• **Action item**: Copy exactly the lines starting at the one that contains "Open the Jill Hutton name link" and running through the end of the material below. Exclude any pictures.

BEGIN

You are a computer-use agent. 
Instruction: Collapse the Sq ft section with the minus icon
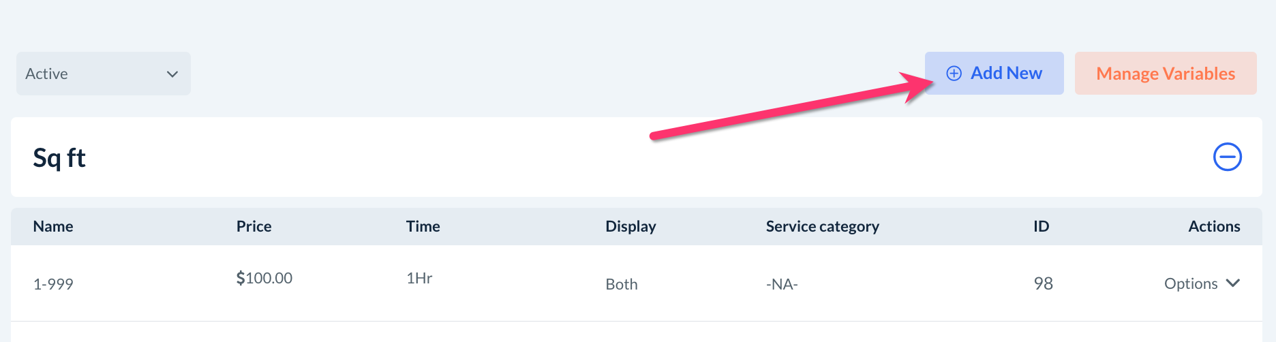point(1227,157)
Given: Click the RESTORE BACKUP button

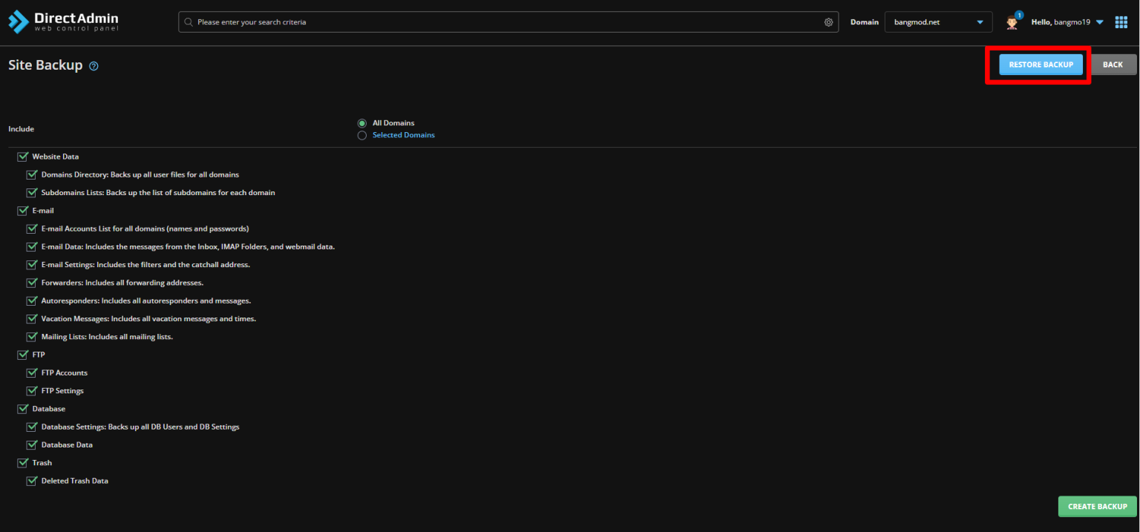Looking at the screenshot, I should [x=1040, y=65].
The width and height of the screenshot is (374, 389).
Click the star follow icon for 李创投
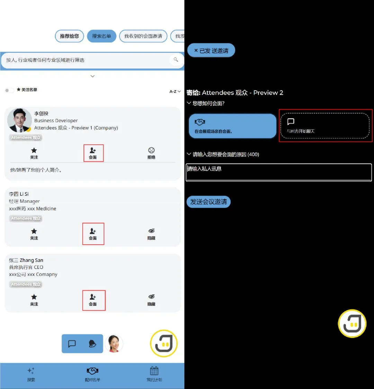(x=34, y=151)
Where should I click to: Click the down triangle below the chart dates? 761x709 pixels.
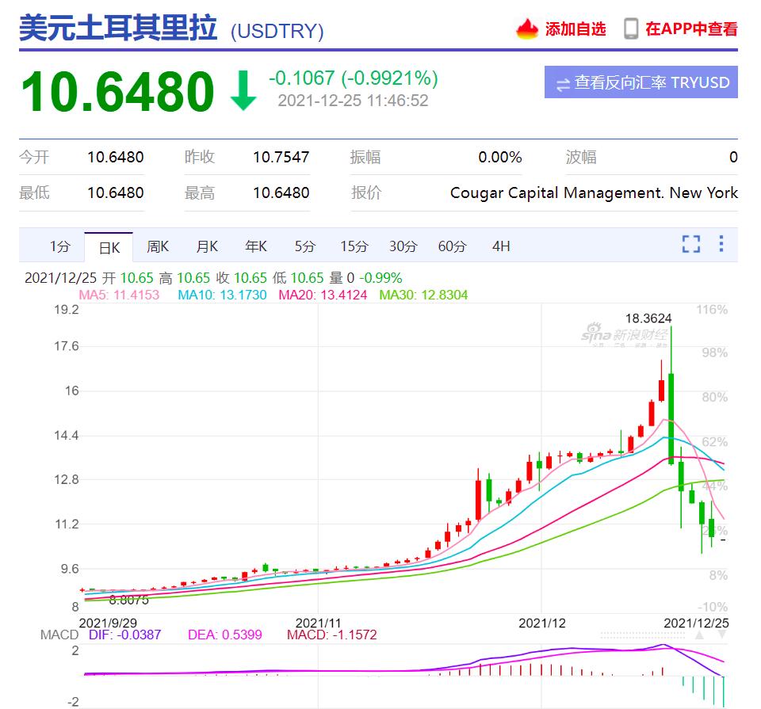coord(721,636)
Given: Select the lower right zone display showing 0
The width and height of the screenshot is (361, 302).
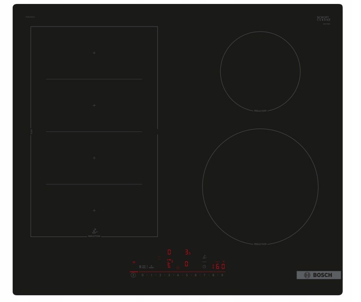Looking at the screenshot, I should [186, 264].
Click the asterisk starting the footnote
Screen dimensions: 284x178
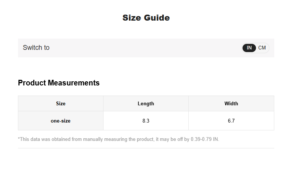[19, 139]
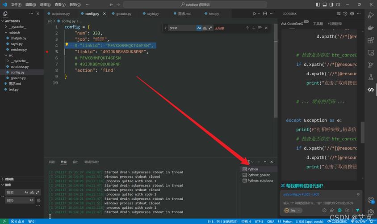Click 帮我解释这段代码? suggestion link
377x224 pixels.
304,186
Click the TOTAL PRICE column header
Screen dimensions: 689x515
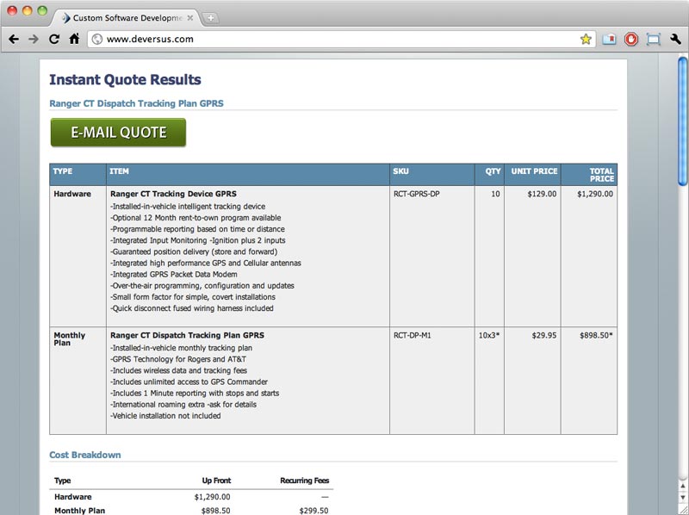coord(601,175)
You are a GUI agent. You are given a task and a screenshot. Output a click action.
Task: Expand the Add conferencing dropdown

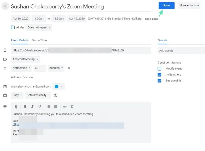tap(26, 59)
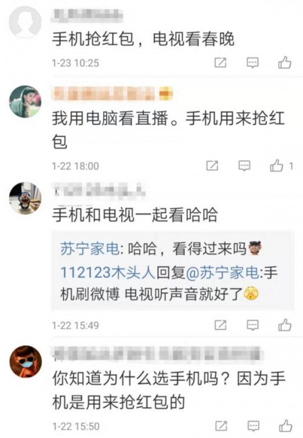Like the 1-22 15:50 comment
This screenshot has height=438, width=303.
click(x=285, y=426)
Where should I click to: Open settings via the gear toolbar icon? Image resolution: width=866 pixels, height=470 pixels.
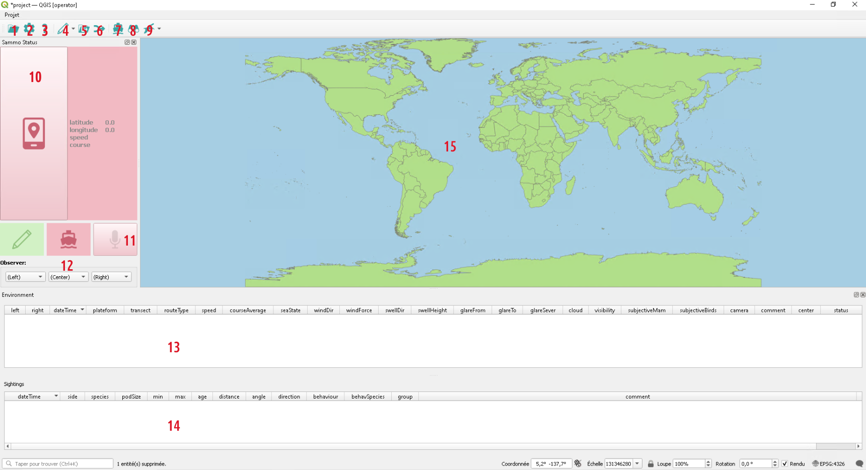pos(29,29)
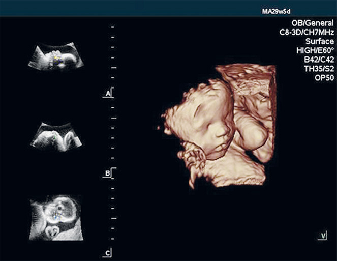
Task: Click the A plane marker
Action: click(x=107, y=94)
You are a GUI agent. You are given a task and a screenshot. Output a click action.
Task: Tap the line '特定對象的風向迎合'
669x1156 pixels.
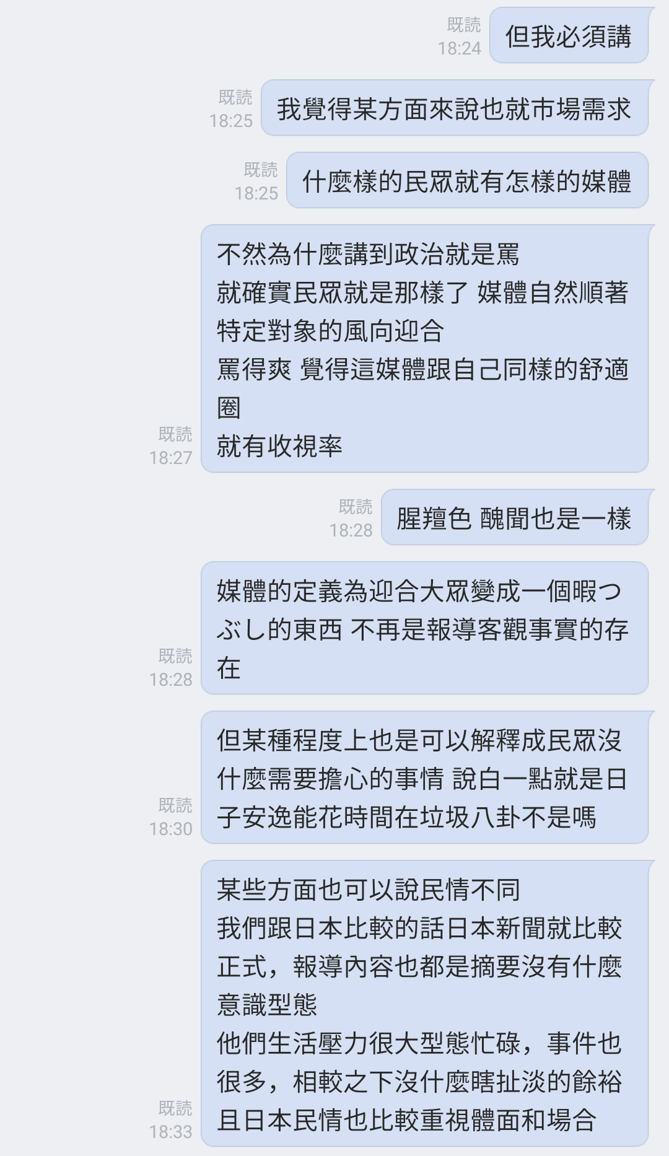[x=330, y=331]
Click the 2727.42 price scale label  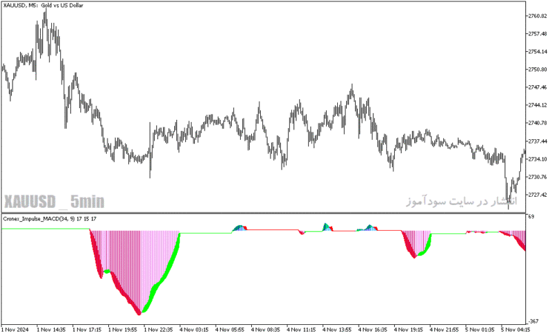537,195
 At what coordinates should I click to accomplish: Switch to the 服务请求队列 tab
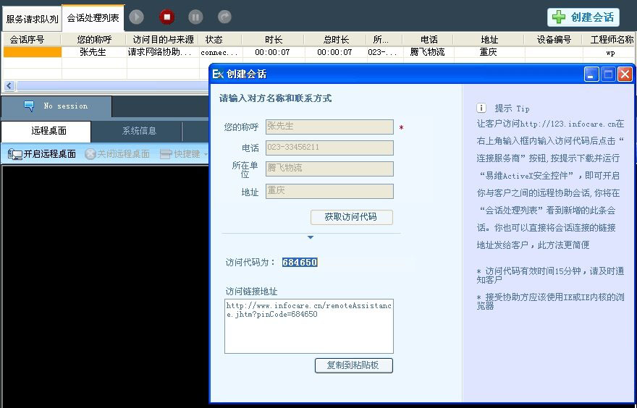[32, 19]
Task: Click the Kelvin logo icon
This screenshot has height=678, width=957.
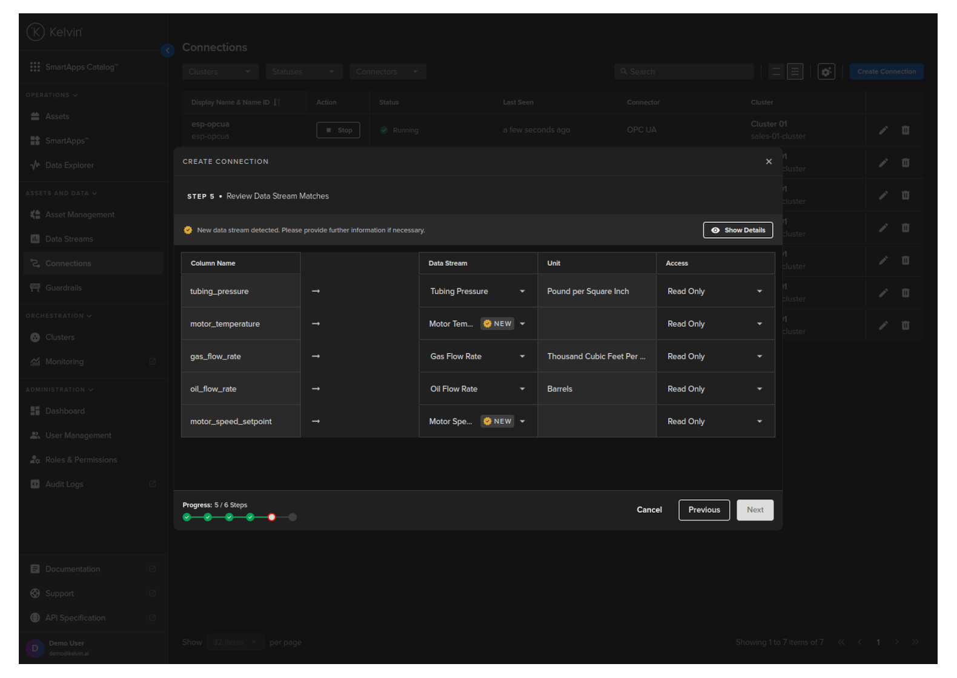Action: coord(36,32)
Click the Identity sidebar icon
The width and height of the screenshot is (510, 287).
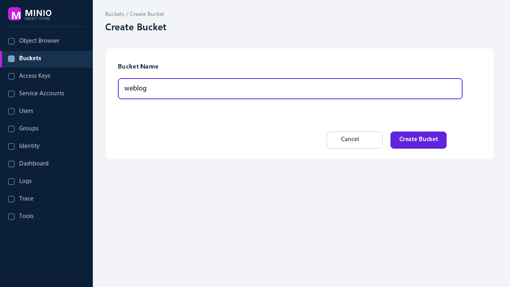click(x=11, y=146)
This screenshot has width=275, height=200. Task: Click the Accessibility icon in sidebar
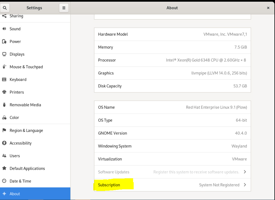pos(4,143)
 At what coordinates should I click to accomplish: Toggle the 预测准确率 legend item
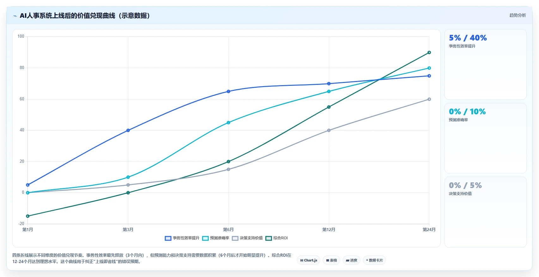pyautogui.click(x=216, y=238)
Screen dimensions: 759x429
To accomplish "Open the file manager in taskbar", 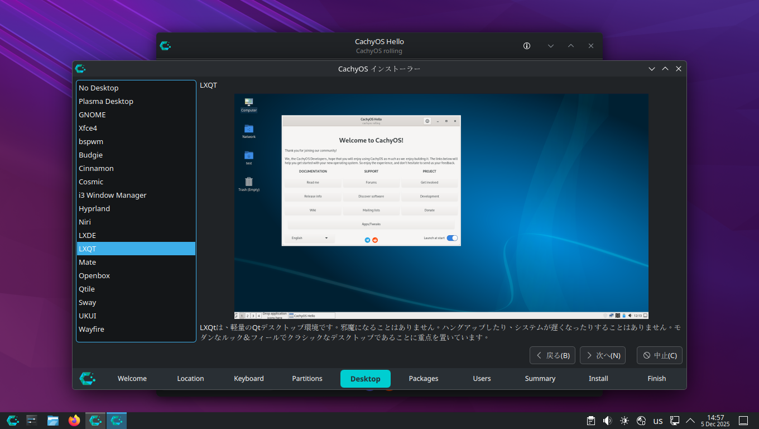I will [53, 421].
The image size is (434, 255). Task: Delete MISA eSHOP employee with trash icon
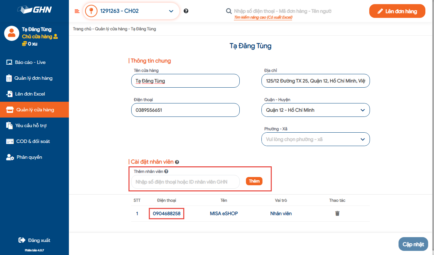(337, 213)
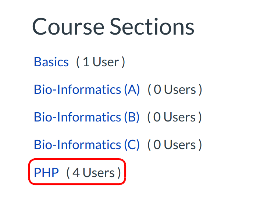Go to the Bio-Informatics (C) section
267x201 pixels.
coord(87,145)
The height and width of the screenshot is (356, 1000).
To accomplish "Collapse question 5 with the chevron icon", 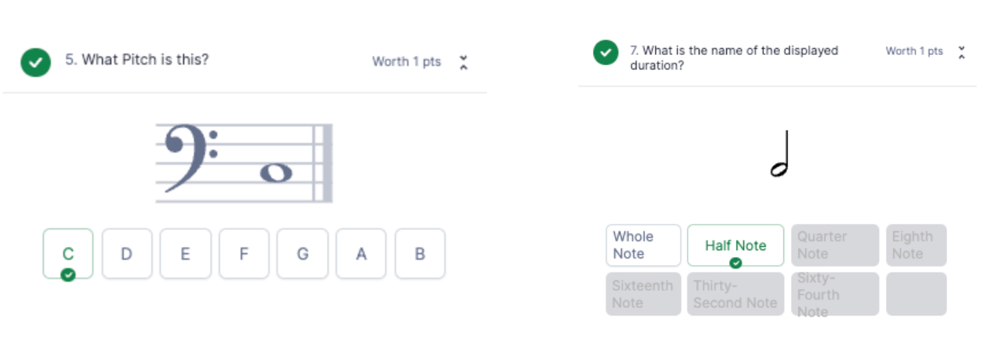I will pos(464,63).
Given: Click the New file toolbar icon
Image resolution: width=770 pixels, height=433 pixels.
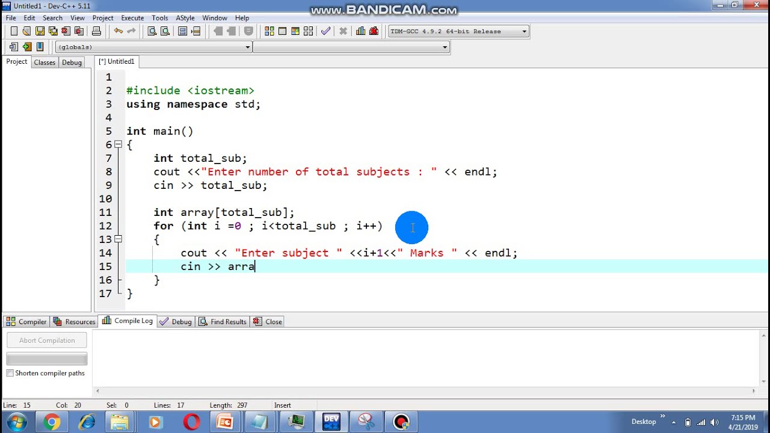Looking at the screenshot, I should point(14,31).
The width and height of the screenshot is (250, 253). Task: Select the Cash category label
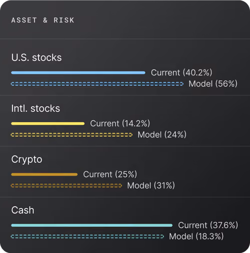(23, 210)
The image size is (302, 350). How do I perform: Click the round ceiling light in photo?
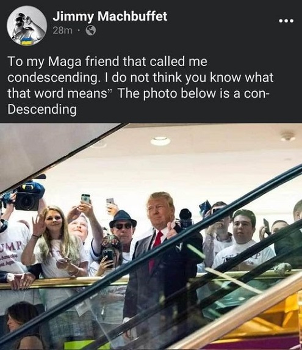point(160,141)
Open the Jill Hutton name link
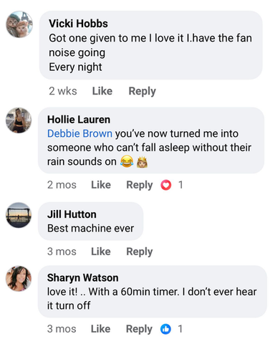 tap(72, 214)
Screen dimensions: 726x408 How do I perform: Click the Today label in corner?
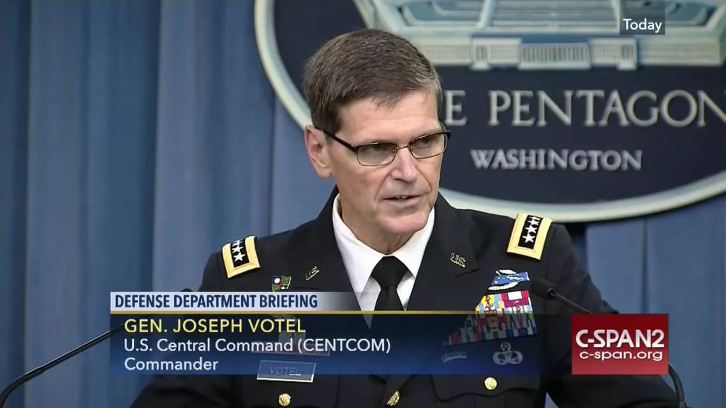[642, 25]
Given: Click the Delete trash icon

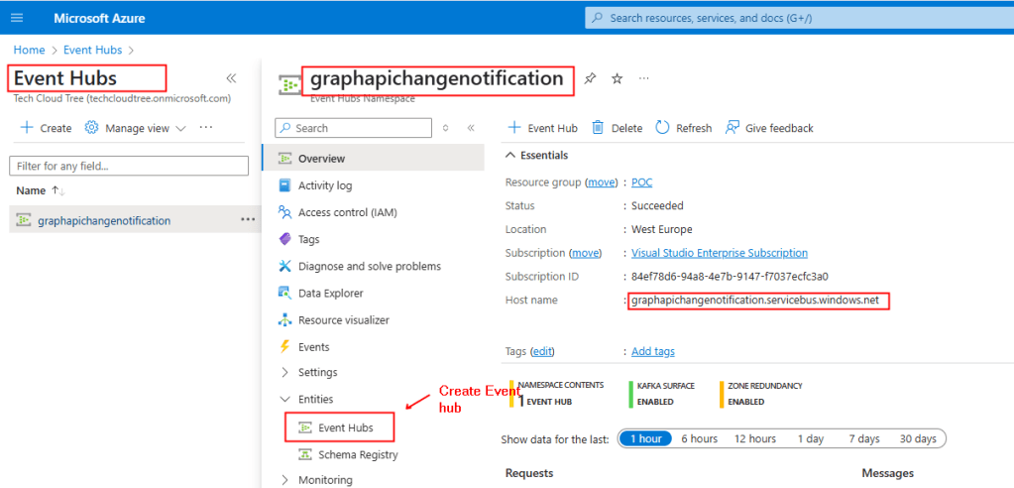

END

• **Exercise answer**:
Open the Jill Hutton name link
 tap(72, 214)
Screen dimensions: 726x408 How do I perform: Click the Today label in corner?
[642, 25]
Given: Click the Delete trash icon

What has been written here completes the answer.